Perhaps the vitality of city centres reflects in these cases the state of each countries’ civic life, where the wills and abilities to claim and counter-claim space and rights are strong in one and terribly weak in the other. Budapest in September 2015, with refugees encamped at Nyugati (western) and Keleti (eastern) train stations, blossomed momentarily as one set of human assumptions and prejudices were given what turned out to be a fleeting opportunity to encounter “the Other”. The solidarity born from perhaps a forced recognition of common humanity existed in Pest’s streets for a bare few weeks as volunteers gave rise to a grounded humanitarian response that brought a buzz that has never left Athens.

Since that fateful 2015 and the successful sale of refugees arriving in Europe as a “crisis”, the questions of who refugees are and may be and what should be done for them has become, for Hungarians, not a practical, immediate problem to be solved or bettered in ways compassionate and humane. This is at least in part because Hungarians will no longer encounter refugees, as they have been decamped into compulsory detention centres, or are turned away by force at our border (or within 8 kilometres of our border based on government declaration of emergency) expressly so they cannot claim asylum.

With refugees’ removal from sight, our government has been able to mould and distort the identities, scales, political realities, European processes and funds for purposes of its own power-building through the active cultivation of fear amongst us. The Orbán regime has very successfully politicised and packaged emergency migration as one capable of bringing down our white, predominantly Catholic civilization in the Carpathian region above and beyond the threats Orbán’s own realised domestic realities pose to our society, through his entrenching of corruption, gerrymandering, socio-economic inequalities, land grabbing, problematic Russian-funded energy investments, sales of citizenship… and we could go on.

So, as a Hungarian European, whose political realities are made up of an entrenched political position that is intolerant, anti-refugee and anti-humanity, what is the point of understanding how Athens or Greece, or Paris or Berlin, are coping with, adapting to and planning with refugees? How may bringing home stories of integration and solidarity, of bottom-up organising, of individual trauma and talent, alter discourse, or change minds, at any level? The use (or futility) of these questions were particularly stark upon returning home after a week away getting to know the civil and state organisations engaged in many levels of care for refugees. Back in Budapest, the repetitive questions I received from Hungarians began, to me, to present a mirror into the national soul, a time-stamp of where we are ‘at’ in our attitudes not only towards migrants but also into the permissibility of asking particular questions. There is surely a geography to the sorts of inquiry we make across Europe; they speak to where we come from and what confronts us most, and even reveal a hankering for “real”, grounded information for what people and circumstances are really like, unfiltered.

# What you will do:
[A] Rewrite the paragraph beginning "With refugees' removal from sight" from the essay on Hungary and refugees as a short bulleted list that keeps its main facts.
[B] Give a two-sentence summary of the essay on Hungary and refugees.
[C] Carry the essay on Hungary and refugees forward from its final sentence.

# Provided material:
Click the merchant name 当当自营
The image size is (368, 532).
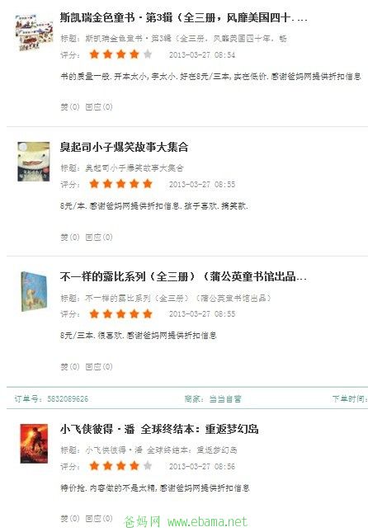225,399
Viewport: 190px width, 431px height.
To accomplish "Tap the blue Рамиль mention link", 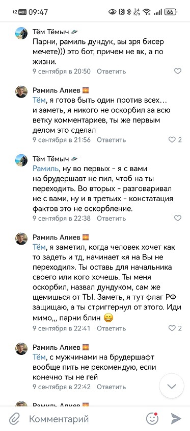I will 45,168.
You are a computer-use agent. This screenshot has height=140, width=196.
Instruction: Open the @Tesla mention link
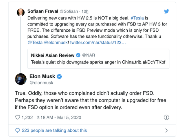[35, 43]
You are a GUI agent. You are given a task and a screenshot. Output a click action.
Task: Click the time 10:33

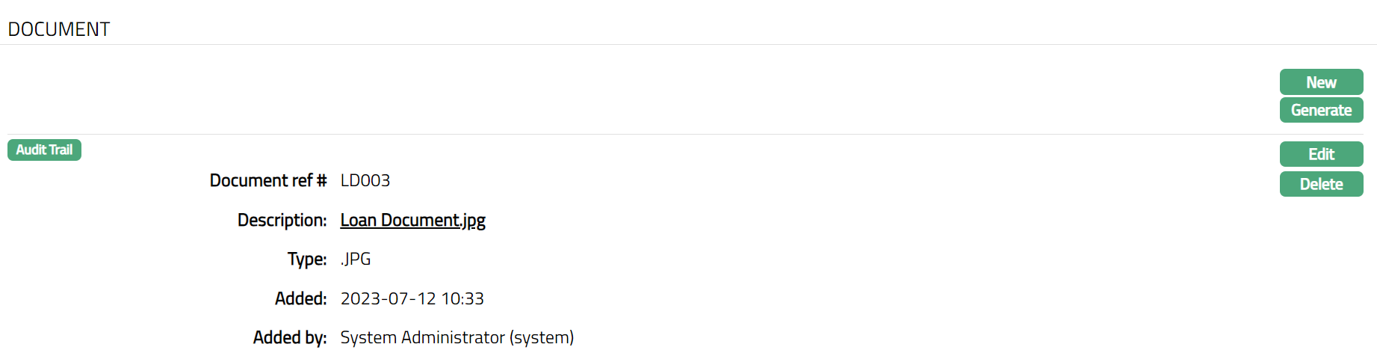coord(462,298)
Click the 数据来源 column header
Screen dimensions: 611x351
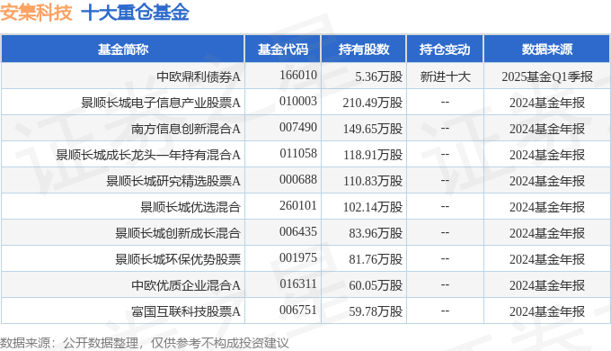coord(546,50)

---

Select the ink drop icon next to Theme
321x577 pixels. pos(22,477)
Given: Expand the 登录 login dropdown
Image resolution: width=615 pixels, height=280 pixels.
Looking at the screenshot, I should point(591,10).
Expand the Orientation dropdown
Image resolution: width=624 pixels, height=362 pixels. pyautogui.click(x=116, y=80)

==

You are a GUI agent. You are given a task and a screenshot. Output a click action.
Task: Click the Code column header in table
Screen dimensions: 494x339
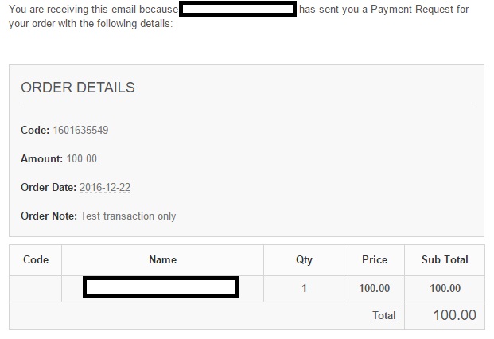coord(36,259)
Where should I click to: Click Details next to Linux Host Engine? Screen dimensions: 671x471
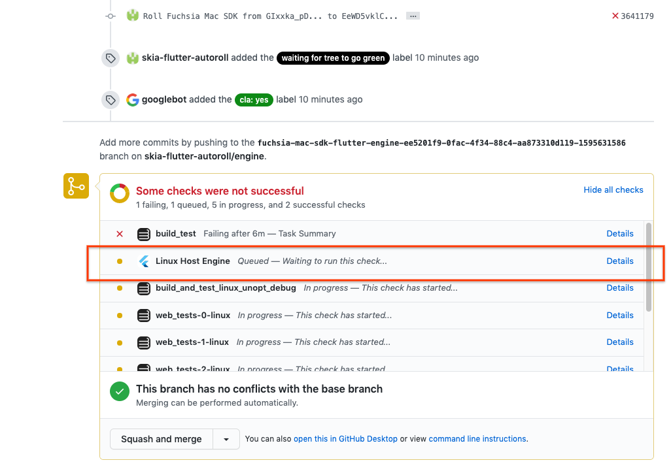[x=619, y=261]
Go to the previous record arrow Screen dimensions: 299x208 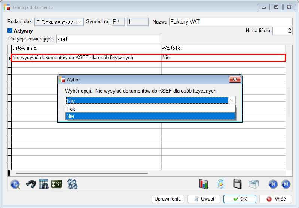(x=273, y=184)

# Results:
[A]
- With refugees out of sight, the Hungarian government has shaped and distorted identities, scales, political realities, European processes and funds to build its own power by cultivating fear.
- The Orbán regime has presented emergency migration as a threat that could bring down a white, mostly Catholic civilization in the Carpathian region.
- It casts this threat as greater than the harm done by Orbán's own domestic record: entrenched corruption, gerrymandering, socio-economic inequality, land grabbing, problematic Russian-funded energy investments and sales of citizenship.

[B] After a brief moment of solidarity in Budapest in September 2015, refugees in Hungary were moved into compulsory detention or forced back at the border, and the Orbán government used their absence from public view to cultivate fear and build its own power. The writer asks what use stories of integration and solidarity from cities like Athens can be in such a climate, and sees the questions asked by Hungarians at home as a mirror of national attitudes.

[C]
The repeated questions I was posed were variations of – “How are refugees our problem?” Hungary was neither a colonial power nor responsible for the recent invasions and atrocities committed by the West in the Middle East – so why accept any responsibility for anything now? The second, “Won’t refugees (Muslims, unstated, this is my inserted bracket) bring down European civilization? …There are limits to how many we can handle…” While the third most popular has been “Can you tell – is there a difference – between people who were fleeing and those who came just for a “better” life?” with follow-ups around those deserving and undeserving of refugee status. There has been a much-heard response to this question from our own PM Viktor Orban that insists on hardheartedness, following the logic that people have made a choice to suffer in their journey to Europe, a journey that he denies was a necessary one, such that (wannabe)refugees must accept responsibility for the trauma of the self-inflicted journey as well as the pain and burden of rejection in the claims to asylum, as there are no entitlements, to anyone.

In Greece, we heard many questions and reflections around the extent to which the current number of refugees is theirs to bear, and to process and manage, seeing as the issue has become theirs by default through an accident of geography alone. (whereas Hungary prevented a similar situation through its construction of fences and camps…)

In France, the civilizational question frequently rears its head: problematic (no, crap) integration of immigrants for decades gives rise to discussions around whether integration is at all possible; musings and deep discussion (and podcasts) are available on the borders and possibilities between economic integration and maintained cultural and religious difference; and whether Europe and the European project has failed as multi-generational segregation in Paris is a banlieu reality.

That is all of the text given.